▶ [Exercise prompt]:
Return exactly the span of lines in the following data that opens with the line containing "Task: Click Bitget-LaLiga合作伙伴 link" and closes with the line containing "Image resolution: width=937". Include nothing else.

▶ [Records for this exercise]:
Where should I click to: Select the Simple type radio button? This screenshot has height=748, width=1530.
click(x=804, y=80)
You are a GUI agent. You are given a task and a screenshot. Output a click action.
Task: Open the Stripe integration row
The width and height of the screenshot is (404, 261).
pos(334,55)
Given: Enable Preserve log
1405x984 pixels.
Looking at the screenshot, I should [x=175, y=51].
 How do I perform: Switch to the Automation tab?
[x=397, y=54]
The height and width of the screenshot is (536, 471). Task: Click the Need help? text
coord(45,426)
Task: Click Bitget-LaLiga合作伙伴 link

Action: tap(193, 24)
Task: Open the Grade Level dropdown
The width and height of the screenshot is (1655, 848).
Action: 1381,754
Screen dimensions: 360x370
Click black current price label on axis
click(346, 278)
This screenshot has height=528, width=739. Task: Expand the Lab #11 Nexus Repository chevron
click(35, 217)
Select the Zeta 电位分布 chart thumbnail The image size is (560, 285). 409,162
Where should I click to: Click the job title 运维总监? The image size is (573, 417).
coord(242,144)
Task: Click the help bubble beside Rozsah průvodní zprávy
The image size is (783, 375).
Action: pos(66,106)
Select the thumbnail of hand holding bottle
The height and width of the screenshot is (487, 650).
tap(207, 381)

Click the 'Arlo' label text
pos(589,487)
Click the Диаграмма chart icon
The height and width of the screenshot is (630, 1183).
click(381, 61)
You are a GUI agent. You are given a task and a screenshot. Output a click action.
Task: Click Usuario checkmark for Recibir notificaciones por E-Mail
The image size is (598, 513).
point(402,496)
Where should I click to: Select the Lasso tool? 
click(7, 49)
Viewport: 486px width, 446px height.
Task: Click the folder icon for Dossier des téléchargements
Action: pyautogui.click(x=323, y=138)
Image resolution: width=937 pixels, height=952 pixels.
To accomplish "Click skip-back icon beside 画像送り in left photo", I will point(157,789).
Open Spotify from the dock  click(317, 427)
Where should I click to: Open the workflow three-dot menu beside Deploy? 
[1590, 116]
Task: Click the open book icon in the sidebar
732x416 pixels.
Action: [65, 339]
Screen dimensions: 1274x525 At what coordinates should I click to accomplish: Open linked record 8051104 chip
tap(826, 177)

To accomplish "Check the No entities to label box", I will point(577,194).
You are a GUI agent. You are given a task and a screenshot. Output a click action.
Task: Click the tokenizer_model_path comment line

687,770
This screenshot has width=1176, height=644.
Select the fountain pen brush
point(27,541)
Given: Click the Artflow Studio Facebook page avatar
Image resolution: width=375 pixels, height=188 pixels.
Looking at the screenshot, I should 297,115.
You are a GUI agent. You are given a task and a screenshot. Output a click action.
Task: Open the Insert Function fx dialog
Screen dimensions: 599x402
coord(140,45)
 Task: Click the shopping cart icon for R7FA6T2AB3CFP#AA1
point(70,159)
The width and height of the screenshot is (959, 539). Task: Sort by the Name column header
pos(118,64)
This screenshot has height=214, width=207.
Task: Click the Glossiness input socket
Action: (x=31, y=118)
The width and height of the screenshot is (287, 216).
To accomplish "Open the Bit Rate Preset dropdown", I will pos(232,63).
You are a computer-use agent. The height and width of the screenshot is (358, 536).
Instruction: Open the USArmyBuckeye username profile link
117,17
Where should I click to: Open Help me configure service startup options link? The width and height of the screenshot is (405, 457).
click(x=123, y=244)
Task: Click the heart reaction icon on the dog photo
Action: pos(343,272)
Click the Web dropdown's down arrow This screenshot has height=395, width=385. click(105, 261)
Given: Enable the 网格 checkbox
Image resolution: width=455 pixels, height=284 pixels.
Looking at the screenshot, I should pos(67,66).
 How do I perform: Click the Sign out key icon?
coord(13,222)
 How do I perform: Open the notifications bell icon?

▶ [Result of the exercise]:
Task: Click Bitget-LaLiga合作伙伴 link

Action: tap(193, 24)
Task: Open the Grade Level dropdown
The width and height of the screenshot is (1655, 848).
Action: 1381,754
Screen dimensions: 360x370
Click black current price label on axis
click(346, 278)
This screenshot has height=528, width=739. Task: Expand the Lab #11 Nexus Repository chevron
click(35, 217)
Select the Zeta 电位分布 chart thumbnail The image size is (560, 285). 409,162
Where should I click to: Click the job title 运维总监? The image size is (573, 417).
coord(242,144)
Task: Click the help bubble beside Rozsah průvodní zprávy
The image size is (783, 375).
Action: pos(66,106)
Select the thumbnail of hand holding bottle
The height and width of the screenshot is (487, 650).
tap(207, 381)

Click the 'Arlo' label text
pos(589,487)
Click the Диаграмма chart icon
The height and width of the screenshot is (630, 1183).
click(381, 61)
You are a GUI agent. You are given a task and a screenshot. Output a click action.
Task: Click Usuario checkmark for Recibir notificaciones por E-Mail
The image size is (598, 513).
point(402,496)
Where should I click to: Select the Lasso tool? 
click(7, 49)
Viewport: 486px width, 446px height.
Task: Click the folder icon for Dossier des téléchargements
Action: pyautogui.click(x=323, y=138)
Image resolution: width=937 pixels, height=952 pixels.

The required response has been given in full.